> _Problem set_
1 > In the court opinion, on what date did Dare loan $5 million to SWJ Investments, LLC?
2 > Translate this sentence from the court opinion into Spanish: "However, when the Moccos secured such financing, Mr. Licata refused to reconvey their properties."
3 > Continue the court opinion on the Dare and Chicago Title dispute, starting after its last sentence.

===== Passage given

On February 9, 2011, Chicago moved for summary judgment against all of Dare's claims. On March 4, 2011, Dare cross-moved for summary judgment in favor of its claims for breach of contract and bad faith. On June 29, 2011, the Court issued an Opinion and Order granting summary judgment against all of Dare's claims except that for breach of contract and denying summary judgment in favor of Dare's breach of contract and bad faith claims. On July 6, 2011, Dare submitted a Motion for Reconsideration of the Court's ruling denying summary judgment in favor of its breach of contract claim. For the reasons set forth below, Dare's motion is DENIED.

Chicago initially framed its motion as a request for dismissal pursuant to Federal Rule of Civil Procedure 12(b)(6). However, the Court converted Chicago's motion to one for summary judgment because it relied on matters outside the pleadings. See Dare Investments, 2011 WL 2600594, at *5 n. 6.

I. BACKGROUND

The facts this case are fully set forth in Dare Investments, LLC v. Chicago Title Ins. Co., No. 10-6088, 2011 WL 2600594 (D.N.J. June 29, 2011). Thus, for the sake of brevity, the Court will only recite those facts that are necessary to this ruling.

On February 15, 2006, Dare loaned $5 million to SWJ Investments, LLC ("SWJ") so that it could purchase certain asserts from a bankruptcy sale arising out the bankruptcy proceedings of James Licata and several entities that he owns. One of the asserts that SWJ intended to purchase was a $15 million mortgage (the "Sayreville Mortgage") on 158 acres of land located in Sayreville, New Jersey (the "Sayreville Property"). The Sayreville Mortgage was one of several assets assigned to Dare as collateral on its $5 million loan to SWJ.

Mr. Licata initially gained ownership over the Sayreville Mortgage from the bankruptcy proceedings of Peter and Lorraine Mocco. During the course of those bankruptcy proceedings, Mr. Licata and the Moccos reached a rather complicated arrangement whereby one of Mr. Licata's entities assumed and secured the Moccos' debt with their principal secured creditor. As part of this arrangement, the Moccos transferred title to their properties, including the Sayreville Property, to Mr. Licata along with a $15 million mortgage on the Sayreville Property — i.e. the Sayreville Mortgage. The Sayreville Mortgage was assigned to EMP Whole Loan, Inc. ("EMP"), which provided short-term financing for the Mocco debt assumed by Mr. Licata.

Mr. Licata was to reconvey the Moccos' properties once they secured long-term financing for their debt pursuant to a Reconveyance Agreement. However, when the Moccos secured such financing, Mr. Licata refused to reconvey their properties. As a result, the Moccos sued Mr. Licata in the New Jersey Superior Court of Essex County to enforce the Reconveyance Agreement.

==========
===== Entries provided

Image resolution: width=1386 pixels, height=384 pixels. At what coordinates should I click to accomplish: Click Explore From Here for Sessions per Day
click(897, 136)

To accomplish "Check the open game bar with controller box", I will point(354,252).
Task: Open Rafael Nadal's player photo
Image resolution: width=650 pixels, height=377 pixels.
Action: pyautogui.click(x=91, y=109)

==========

> _Final results_
1 > February 15, 2006.

2 > Sin embargo, cuando los Mocco obtuvieron dicho financiamiento, el Sr. Licata se negó a volver a traspasarles sus propiedades.

3 >
The Superior Court, among other things, issued an injunction stating that "no party or affiliate of any party shall transfer, lien, or encumber" the Sayreville Property. ("Certification of Michael R. O'Donnell, Esq. in Support of Chicago title Insurance Company's Motion to Dismiss, dated February 9, 2011 ("O'Donnell Cert."), Ex. 7.) Mr. Licata then filed for bankruptcy in the District of Connecticut and listed a number of his entities with title to the Mocco properties as assets to be placed into the bankruptcy proceedings. Consequently, the Moccos filed a motion to challenge the Licata bankruptcy filings of those properties. The bankruptcy court found that "Mocco was the owner of the property at the time [the Superior Court] entered its order." (Compl., Ex. 4.) This finding was affirmed by the District Court and the Second Circuit.

The record is clear that, prior to issuing the loan to SWJ, Dare, through counsel, conducted extensive due diligence into the validity and enforceability of the Sayreville Mortgage and was aware of the aforementioned litigation. Dare was further aware of a letter written by James A. Scarpone Esq., counsel to the Moccos, dated February 23, 2006, that was addressed to counsel for the Licata bankruptcy creditor's committee following a meeting with them. The letter specifically disputes the validity of the Sayreville Mortgage. (Certification of James A. Scarpone Esq., dated February 25, 2011, ("Scarpone Cert."), Ex. B.) In doing so, it points to the fact that, "shortly after commencement of the Mocco lawsuit against Licata (sometime in the summer of 1999) Mocco requested and received a statement from [] EMP of what [it] claimed were the outstanding balances on the two loans." (Id.) That statement indicated that, "as of July 1998 the principal balance due on the loan secured by the Sayreville property was reduced to $74,212.34." (Id.) The letter maintained that, as of February 23, 2006, the loan secured by the Sayreville property had "not only been paid, but overpaid." (Id.)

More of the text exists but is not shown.